Exercise requirements:
Below are records. Find each line in them that holds the word "computer" and copy it.

Content starts

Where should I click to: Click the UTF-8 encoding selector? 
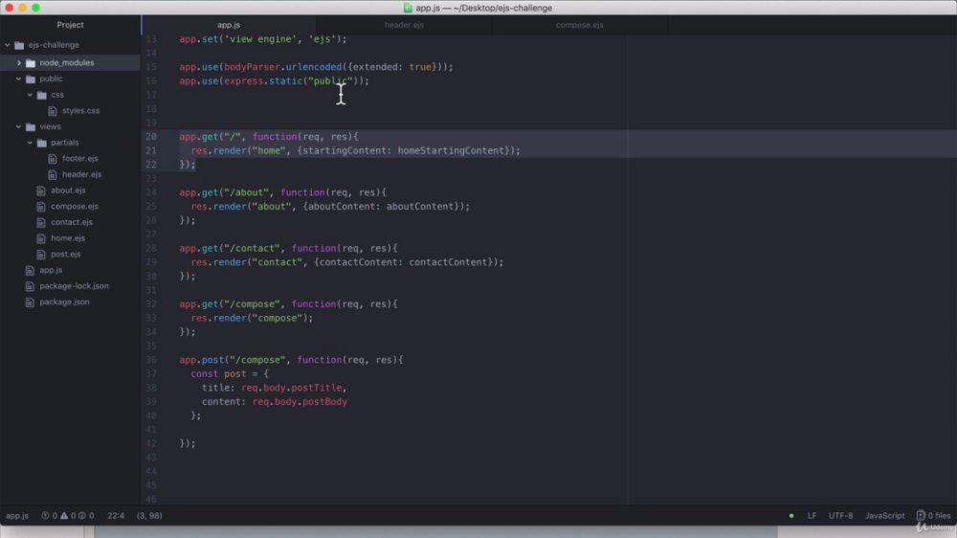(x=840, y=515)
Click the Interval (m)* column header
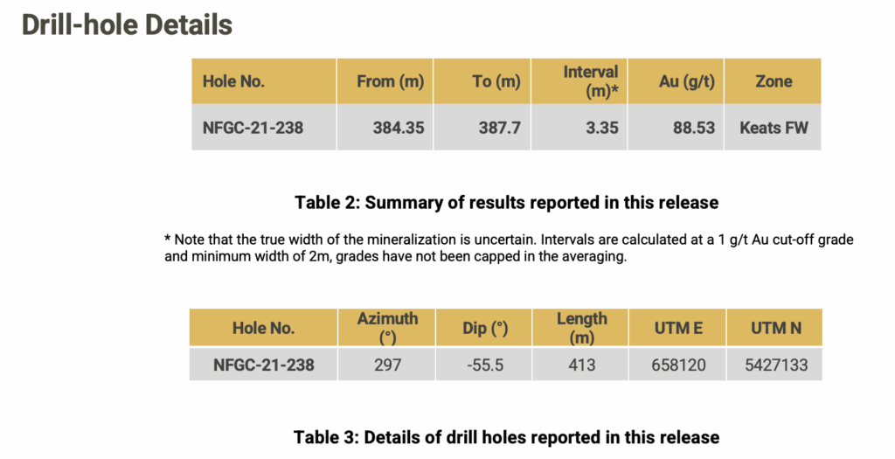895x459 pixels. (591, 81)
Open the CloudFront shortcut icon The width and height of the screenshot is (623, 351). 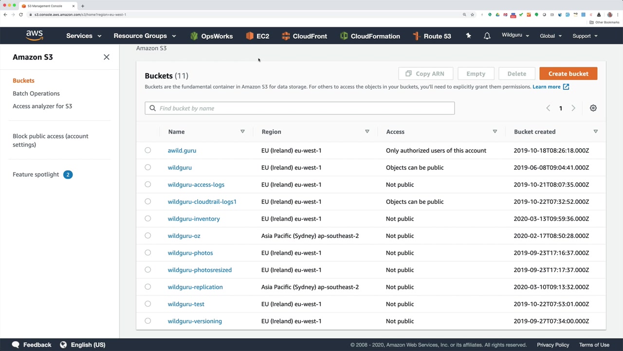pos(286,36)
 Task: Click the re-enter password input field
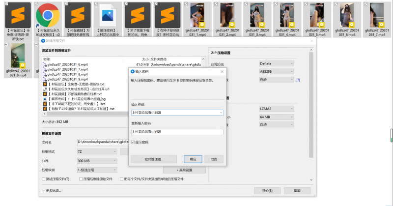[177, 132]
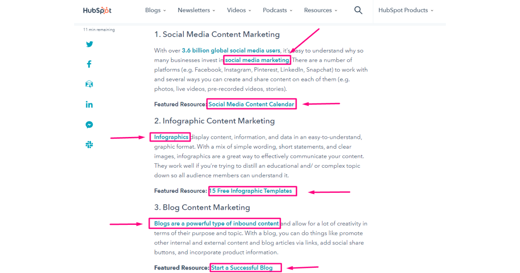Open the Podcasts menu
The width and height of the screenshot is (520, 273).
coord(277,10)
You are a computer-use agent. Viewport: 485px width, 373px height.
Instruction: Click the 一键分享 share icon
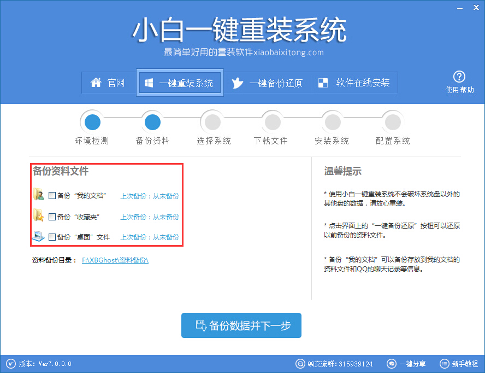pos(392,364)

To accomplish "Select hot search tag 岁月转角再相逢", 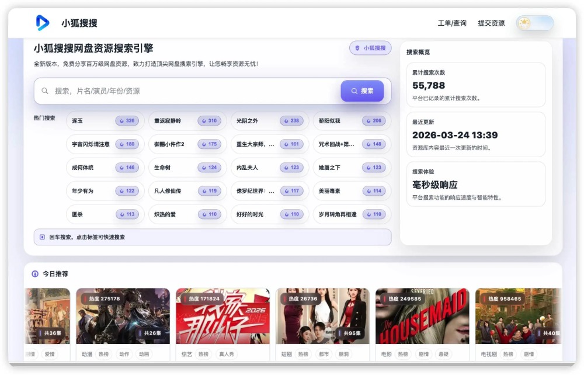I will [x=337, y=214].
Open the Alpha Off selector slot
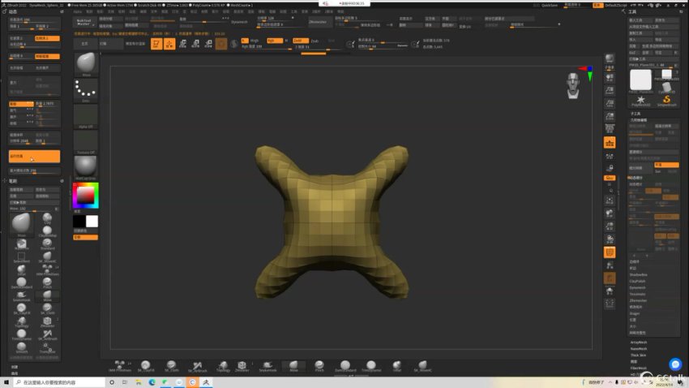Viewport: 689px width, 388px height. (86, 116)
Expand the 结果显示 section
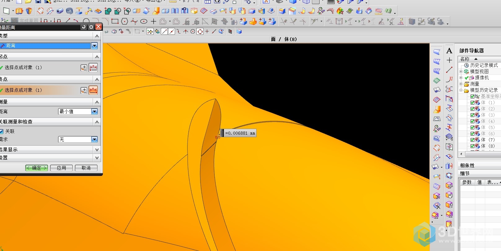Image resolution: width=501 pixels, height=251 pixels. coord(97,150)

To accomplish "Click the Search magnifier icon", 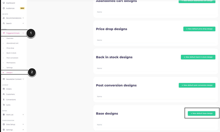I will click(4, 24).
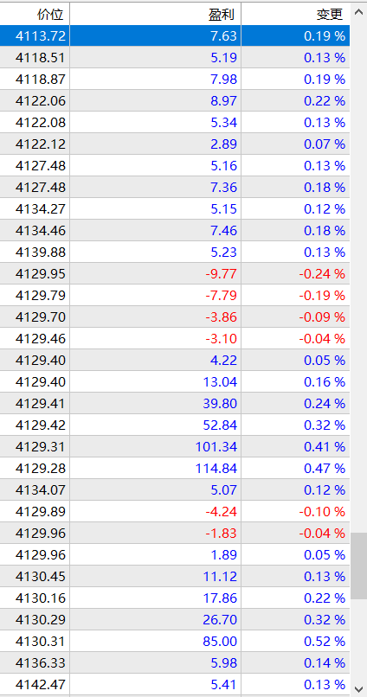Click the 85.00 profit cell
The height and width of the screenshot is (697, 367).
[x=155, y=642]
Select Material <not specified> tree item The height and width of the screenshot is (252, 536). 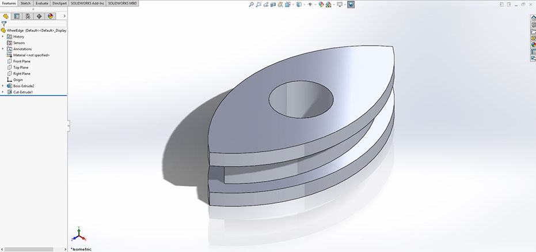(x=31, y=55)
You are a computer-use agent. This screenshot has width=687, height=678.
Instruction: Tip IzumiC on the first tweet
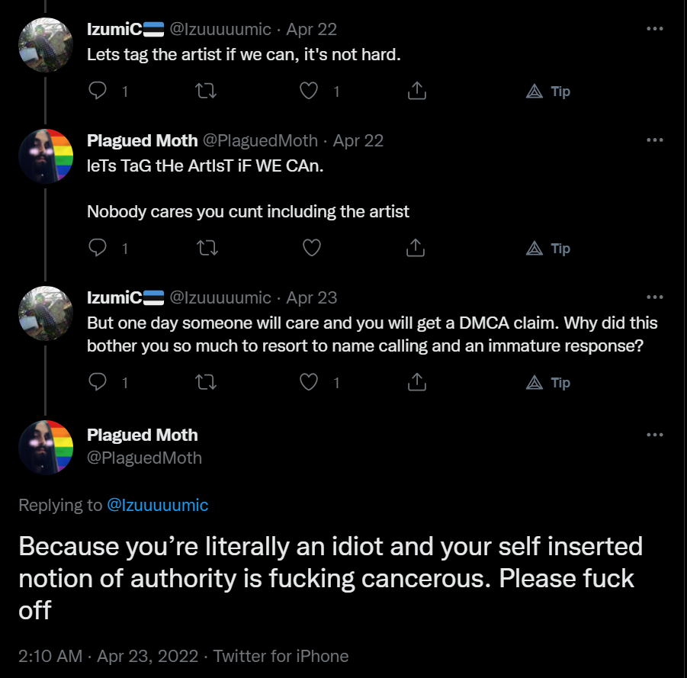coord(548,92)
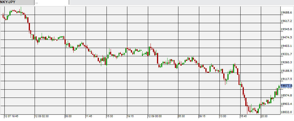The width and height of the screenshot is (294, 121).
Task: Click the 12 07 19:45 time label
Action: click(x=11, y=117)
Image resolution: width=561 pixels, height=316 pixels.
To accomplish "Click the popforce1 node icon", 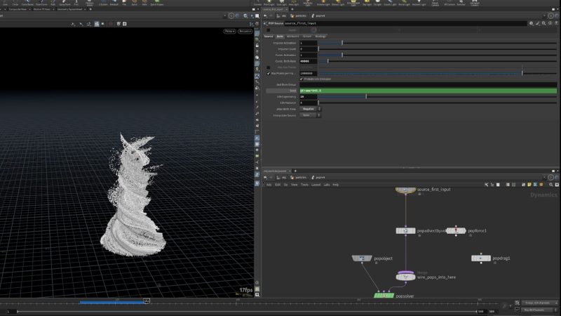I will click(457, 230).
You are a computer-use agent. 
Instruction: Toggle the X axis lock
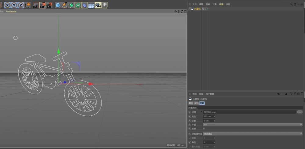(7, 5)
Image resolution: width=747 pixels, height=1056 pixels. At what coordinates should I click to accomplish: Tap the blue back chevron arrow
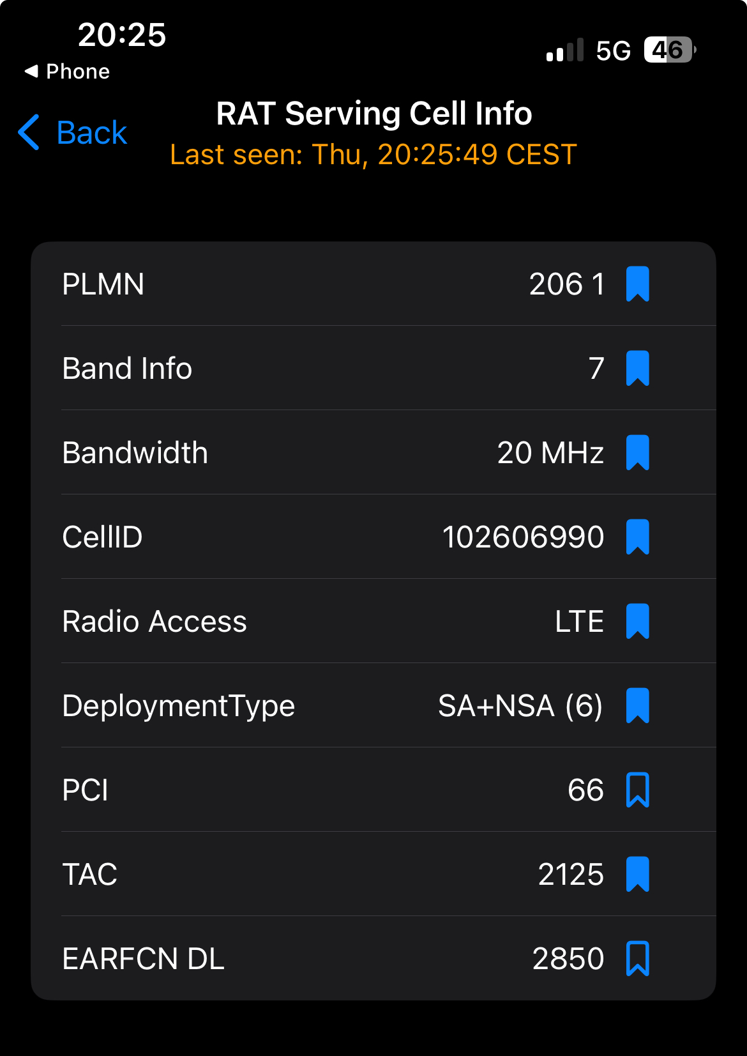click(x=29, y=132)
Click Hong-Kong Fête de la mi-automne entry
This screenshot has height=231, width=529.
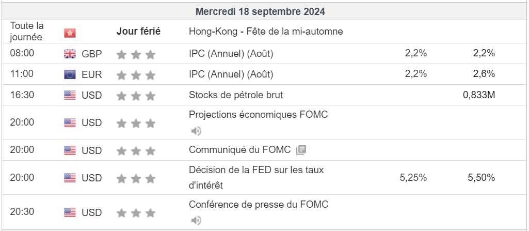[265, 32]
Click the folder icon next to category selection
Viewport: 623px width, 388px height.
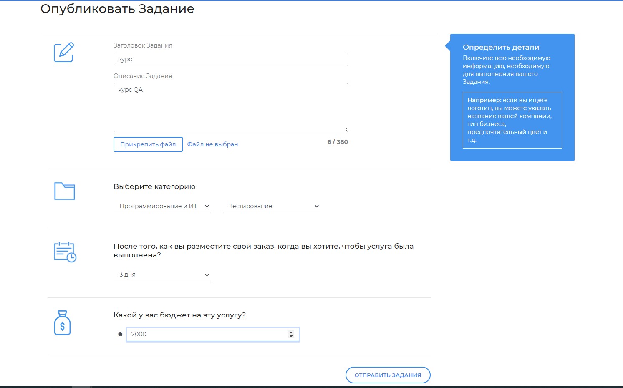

Content ends

Result of this task:
You are a computer-use agent. Viewport: 485px width, 373px height.
You are a computer-use agent. This screenshot has width=687, height=678.
You are a computer-use agent. 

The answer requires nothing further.